**To do:** Return the lines below in which the string "This" occurs.

**Records:**
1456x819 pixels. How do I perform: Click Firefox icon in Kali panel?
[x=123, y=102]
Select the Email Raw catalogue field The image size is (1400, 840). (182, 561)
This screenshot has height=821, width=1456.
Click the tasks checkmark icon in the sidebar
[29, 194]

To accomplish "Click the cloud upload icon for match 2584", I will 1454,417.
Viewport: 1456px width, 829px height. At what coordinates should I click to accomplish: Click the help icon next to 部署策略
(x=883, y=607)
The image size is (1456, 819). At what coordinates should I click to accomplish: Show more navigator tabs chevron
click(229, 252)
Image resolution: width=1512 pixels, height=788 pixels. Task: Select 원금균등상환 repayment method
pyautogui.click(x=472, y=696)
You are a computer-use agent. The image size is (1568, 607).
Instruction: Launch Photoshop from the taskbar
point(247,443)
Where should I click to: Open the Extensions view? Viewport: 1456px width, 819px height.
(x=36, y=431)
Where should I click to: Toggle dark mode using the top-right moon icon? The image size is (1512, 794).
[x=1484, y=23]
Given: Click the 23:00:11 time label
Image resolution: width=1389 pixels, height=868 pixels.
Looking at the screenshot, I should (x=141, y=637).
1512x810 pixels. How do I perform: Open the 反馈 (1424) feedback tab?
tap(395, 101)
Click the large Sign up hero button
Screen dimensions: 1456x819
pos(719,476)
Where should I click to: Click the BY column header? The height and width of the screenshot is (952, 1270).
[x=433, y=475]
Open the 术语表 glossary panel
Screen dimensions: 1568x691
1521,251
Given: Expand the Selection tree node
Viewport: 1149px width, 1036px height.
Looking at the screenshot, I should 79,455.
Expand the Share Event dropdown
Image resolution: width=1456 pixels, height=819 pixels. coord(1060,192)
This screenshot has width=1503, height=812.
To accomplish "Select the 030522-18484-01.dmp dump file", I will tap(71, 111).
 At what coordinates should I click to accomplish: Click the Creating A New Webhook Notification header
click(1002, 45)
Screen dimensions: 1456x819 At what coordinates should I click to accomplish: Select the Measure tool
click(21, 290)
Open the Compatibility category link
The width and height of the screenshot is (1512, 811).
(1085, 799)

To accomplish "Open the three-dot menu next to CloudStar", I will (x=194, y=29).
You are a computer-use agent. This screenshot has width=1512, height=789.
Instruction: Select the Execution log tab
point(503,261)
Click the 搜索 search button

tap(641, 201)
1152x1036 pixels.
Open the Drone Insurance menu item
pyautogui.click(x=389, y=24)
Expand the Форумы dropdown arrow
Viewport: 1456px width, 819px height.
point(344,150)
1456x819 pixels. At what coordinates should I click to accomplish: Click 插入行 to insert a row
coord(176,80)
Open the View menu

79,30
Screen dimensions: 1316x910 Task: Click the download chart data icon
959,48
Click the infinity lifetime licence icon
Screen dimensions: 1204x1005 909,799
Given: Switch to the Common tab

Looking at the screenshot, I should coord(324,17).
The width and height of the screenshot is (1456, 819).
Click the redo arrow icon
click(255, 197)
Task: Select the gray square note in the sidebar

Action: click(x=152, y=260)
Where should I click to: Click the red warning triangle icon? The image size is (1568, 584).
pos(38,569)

**Finished exercise:**
This screenshot has height=821, width=1456.
This screenshot has width=1503, height=812.
You are a computer-use agent. This screenshot has width=1512, height=789.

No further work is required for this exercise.